Kemuliaan seseorang dilihat dari kesetiaannya
Selain pada kesetiaan, janganlah kau cari bukti lainnya
Kurma berbuah anggur pernahkah kau melihatnya
Atau lebah menyimpan kayu harum di dalamnya
Barang siapa setia akan mulia. Kesetiaan adalah bukti ketulusan yang paling nyata. Kesetiaan setiap orang berbeda-beda kadarnya. Tergantung sifat orangnya.
Syair dan kalimat atas saya ambil dari bahasan ke-22 (Kesetiaan dalam Cinta) oleh Ibnu Hazm dalam terjemahan Thauqul Hamaamah.
Kesetiaan juga berlaku dalam bekerja. Karena itu ada “Loyal” dalam di nilai inti (core value) di banyak perusahaan.
Bukankah setiap orang/perusahaan menginginkan pekerja yang setia? Dan membenci yang sebaliknya: khianat.
Tentu dalam konsep bekerja, kesetiaan dituntut dari pekerja kepada perusahaan/ pemberi kerja. Bukan sebaliknya. Adapun pemberi kerja adalah pihak yang bisa menerima atau menolak. Bukankah pekerja yang melamar pekerjaan?
Untuk mengikat kesetiaan, dalam dalam hubungan antara pekerja dengan perusahaan terdapat kontrak dan nilai-nilai yang dijunjung tinggi. Di perusahaan kami ada Tri Dharma Perusahaan.

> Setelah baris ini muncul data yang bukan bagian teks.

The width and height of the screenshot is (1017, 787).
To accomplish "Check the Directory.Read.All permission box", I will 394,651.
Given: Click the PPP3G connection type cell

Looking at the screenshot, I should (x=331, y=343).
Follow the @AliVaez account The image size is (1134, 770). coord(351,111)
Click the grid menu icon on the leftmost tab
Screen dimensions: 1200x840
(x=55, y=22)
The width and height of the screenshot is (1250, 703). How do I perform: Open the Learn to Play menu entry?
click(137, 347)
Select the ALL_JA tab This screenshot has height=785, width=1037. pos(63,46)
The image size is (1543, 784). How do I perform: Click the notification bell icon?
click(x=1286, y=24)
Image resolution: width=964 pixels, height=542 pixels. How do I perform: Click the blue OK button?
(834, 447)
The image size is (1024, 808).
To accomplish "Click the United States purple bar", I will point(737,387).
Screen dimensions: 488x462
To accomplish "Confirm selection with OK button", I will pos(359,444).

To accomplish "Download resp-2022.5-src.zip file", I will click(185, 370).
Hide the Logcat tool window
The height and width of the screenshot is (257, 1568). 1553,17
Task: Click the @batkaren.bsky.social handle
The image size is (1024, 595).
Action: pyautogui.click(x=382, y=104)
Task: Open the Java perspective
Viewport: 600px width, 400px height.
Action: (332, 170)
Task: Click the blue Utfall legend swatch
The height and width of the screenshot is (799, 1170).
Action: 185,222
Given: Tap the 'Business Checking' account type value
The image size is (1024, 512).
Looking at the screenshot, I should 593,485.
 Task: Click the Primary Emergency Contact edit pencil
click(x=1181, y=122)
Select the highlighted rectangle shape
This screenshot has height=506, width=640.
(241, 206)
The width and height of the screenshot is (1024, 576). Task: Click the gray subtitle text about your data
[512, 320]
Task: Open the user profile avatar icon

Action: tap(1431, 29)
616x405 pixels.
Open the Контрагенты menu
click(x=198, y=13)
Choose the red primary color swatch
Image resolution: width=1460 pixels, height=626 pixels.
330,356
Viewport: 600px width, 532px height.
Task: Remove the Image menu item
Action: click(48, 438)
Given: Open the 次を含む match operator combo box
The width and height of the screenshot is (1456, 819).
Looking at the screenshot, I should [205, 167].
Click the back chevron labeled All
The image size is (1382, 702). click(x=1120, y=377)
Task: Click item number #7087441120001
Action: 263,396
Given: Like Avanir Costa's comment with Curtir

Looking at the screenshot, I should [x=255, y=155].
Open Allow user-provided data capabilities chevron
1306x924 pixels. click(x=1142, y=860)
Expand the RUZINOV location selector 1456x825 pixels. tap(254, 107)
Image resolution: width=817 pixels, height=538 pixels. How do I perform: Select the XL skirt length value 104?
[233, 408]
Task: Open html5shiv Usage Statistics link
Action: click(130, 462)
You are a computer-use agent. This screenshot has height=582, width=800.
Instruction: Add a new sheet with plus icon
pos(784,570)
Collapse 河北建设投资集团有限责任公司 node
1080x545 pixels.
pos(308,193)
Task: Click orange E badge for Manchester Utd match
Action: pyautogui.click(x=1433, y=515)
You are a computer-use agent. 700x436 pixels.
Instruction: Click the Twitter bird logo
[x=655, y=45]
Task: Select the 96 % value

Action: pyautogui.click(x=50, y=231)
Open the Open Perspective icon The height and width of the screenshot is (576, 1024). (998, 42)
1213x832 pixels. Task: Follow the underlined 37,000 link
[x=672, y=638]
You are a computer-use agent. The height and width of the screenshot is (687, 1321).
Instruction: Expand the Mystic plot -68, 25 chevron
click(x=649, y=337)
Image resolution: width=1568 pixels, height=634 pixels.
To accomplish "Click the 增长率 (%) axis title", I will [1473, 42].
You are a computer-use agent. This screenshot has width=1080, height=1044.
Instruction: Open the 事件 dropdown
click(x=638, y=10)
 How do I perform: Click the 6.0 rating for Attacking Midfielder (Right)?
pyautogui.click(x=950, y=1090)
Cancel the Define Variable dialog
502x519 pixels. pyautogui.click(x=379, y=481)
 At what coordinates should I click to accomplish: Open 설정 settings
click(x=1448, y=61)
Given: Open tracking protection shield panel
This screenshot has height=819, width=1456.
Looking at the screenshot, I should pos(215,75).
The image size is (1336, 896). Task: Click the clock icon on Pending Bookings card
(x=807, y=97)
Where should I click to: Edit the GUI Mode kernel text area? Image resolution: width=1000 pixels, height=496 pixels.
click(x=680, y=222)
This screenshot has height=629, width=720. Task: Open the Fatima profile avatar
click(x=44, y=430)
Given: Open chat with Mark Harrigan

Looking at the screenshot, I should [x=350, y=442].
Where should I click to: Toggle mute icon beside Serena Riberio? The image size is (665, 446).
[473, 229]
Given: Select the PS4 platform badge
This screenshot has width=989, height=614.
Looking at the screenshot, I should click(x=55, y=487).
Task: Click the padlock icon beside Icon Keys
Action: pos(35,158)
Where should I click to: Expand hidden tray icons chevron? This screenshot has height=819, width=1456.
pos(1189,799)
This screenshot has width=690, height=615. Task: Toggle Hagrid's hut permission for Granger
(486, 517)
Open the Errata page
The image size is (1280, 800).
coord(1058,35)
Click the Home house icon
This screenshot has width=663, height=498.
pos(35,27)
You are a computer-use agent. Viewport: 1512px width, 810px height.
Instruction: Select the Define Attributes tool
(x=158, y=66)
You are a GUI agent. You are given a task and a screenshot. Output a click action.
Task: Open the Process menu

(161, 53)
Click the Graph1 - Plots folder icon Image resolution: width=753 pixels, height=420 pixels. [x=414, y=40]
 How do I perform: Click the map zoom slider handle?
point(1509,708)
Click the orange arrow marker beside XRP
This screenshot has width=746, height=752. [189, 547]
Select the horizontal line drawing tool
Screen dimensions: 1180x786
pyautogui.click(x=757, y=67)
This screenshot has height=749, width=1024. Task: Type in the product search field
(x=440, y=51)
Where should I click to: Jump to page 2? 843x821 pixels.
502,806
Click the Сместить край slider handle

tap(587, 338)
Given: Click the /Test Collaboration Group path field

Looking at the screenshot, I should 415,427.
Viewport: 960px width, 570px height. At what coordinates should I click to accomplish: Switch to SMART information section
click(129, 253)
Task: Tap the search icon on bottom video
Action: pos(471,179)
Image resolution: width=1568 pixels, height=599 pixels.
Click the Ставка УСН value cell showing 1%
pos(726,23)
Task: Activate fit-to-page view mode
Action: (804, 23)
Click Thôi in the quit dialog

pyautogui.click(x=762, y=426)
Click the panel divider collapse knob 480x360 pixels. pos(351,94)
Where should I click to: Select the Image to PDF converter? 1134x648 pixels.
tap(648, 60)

Berdasar pencarian saya melalui mesin pencari, filosofi itu diambil dari sikap yang pernah diambil oleh Mangkunegara I (Raden Mas Said).
Tri Dharma perusahaan kami sebagai berikut:
1. Rumongso melu handarbeni; merasa ikut memiliki;
2. Wajib melu hangrungkebi; berkewajiban ikut membela/mempertahankan.
3. Mulat sariro hangroso wani; berani berintrospeksi/mawas diri/ tanggung jawab.
Karyawan yang setia adalah menginginkan kebaikan bagi perusahaannya, bukan bagi dirinya sendiri. Kesetiaan seseorang memang bertingkat.
Pertama, setia dengan memuliakan kepada yang juga memuliakan. Ini sudah seharusnya.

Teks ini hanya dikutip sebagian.